• _ĆWICZENIE 1_
Powtórz bez zmian wiersze listy, zaczynając od wiersza zawierającego „You are a GUI” i kończąc na ostatnim wierszu listy.

• _FRAGMENT_
######

Kapela zasuwa jak opętana w znanym przed premierą płyty numerze "I Am The Enemy". To Sepultura szybsza i bardziej brutalna, niż kiedykolwiek wcześniej, która opiera się na potężnych riffach gitarowych Kissera i niesamowitej perkusji Casagrande, prezentującego się zresztą na krążku jako jeden z najlepszych drummerów globu. Chwili wytchnienia nie dają też "Silent Violence" i "Vandals Nest", będące definicją współczesnego thrashu z genetyczną Brazylią w tle. Pierwszy ozdabiają popisy gitarowe Kissera i nietypowe dla kapeli efekty, zaś drugi zawłaszczyli dla siebie Green i Casagrande porządkując pozostałości po niepotrzebnych sentymentach. W niektórych momentach "Machine Messiah" Sepultura zwalnia, ale nie porzuca ciężaru. Prezentuje się jako kapela wściekła, nawołująca do rebelii w potężnym wokalu Greena i rzucających o ziemię zestawach instrumentalnych Kissera, Casagrande i Xisto, tak jak w "Sworn Oath", totalnym death n’ thrash metalowym młynie zwieńczonym bezkompromisową obietnicą: "Nasze cele nigdy nie zginą". Podobny fason trzyma również "Resistant Parasites", choć wyładowania agresji po stronie Greena osiągają tu jeszcze większe rozmiary. Sepultura jest wściekła! Na tyle, że pomiędzy potężnymi wokalami niemalże trudno wyczuć jadowitą solówkę gitarową Kissera.
Jakkolwiek wiele by można napisać o ciężarze i brutalności zespołu - nie trzeba zresztą pisać, wystarczy posłuchać - to warto zauważyć, że konsekwencja kapeli w łączeniu brazylijskiego klimatu ze standardami thrash n’ groove właśnie zebrała najbardziej urodzajne żniwo. Utwór "Phantom Self" stanowi najlepszy przykład kombinacji tej starannie kultywowanej genealogii ze współczesnymi wymaganiami metalu. To symbol czasów dominacji Sepultury. Nie ma więc w tym nic dziwnego, że numer trafił na singla, choć na "Machine Messiah" znalazły się również podobne do "Phantom Self" klejnoty w koronie. Weźmy pod uwagę kompozycję "Alethea", w której to Casagrande na bębnach przekroczył wszelkie dopuszczalne limity stężenia esencjonalności perkusyjnej w metalu, zaś Green głośno i przejrzyście pochwalił się swoimi bliznami po ranach, jakie zadali mu ludzie skłonni teoriom Maxa Cavalery o upadku Sepultury, który tak naprawdę nigdy nie nastąpił. Posłuchajcie też zamykającego płytę "Cyber God", nieco nawiązującego do klimatu otwarcia, aby uświadomić sobie, że usłyszeliście album, który zmiótł was z powierzchni ziemi. Taki jest "Machine Messiah".

######

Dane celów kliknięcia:
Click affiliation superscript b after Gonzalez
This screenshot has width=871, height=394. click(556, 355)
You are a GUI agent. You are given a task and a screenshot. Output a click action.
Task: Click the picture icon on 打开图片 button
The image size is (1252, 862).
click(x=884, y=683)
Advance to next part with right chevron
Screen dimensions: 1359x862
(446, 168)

######

• _ĆWICZENIE 2_
Oceń, czy poniższe stwierdzenia zgadzają się z fragmentem recenzji płyty "Machine Messiah". Przy każdym odpowiedz „tak” lub „nie” i przytocz dosłownie rozstrzygające słowa.
(a) Utwór "Phantom Self" trafił na singla.
(b) Płytę zamyka utwór "Alethea".
(c) W "Resistant Parasites" solówkę gitarową Kissera łatwo wychwycić między wokalami.

• _ROZWIĄZANIE ZADANIA 1_
You are a GUI agent. You are given a task and a screenshot. Output a click action.
Task: Click the picture icon on 打开图片 button
The image size is (1252, 862).
click(x=884, y=683)
Advance to next part with right chevron
Screen dimensions: 1359x862
(446, 168)

• _ROZWIĄZANIE ZADANIA 2_
(a) Tak: „numer trafił na singla”.
(b) Nie: „zamykającego płytę "Cyber God"”.
(c) Nie: „pomiędzy potężnymi wokalami niemalże trudno wyczuć jadowitą solówkę gitarową Kissera”.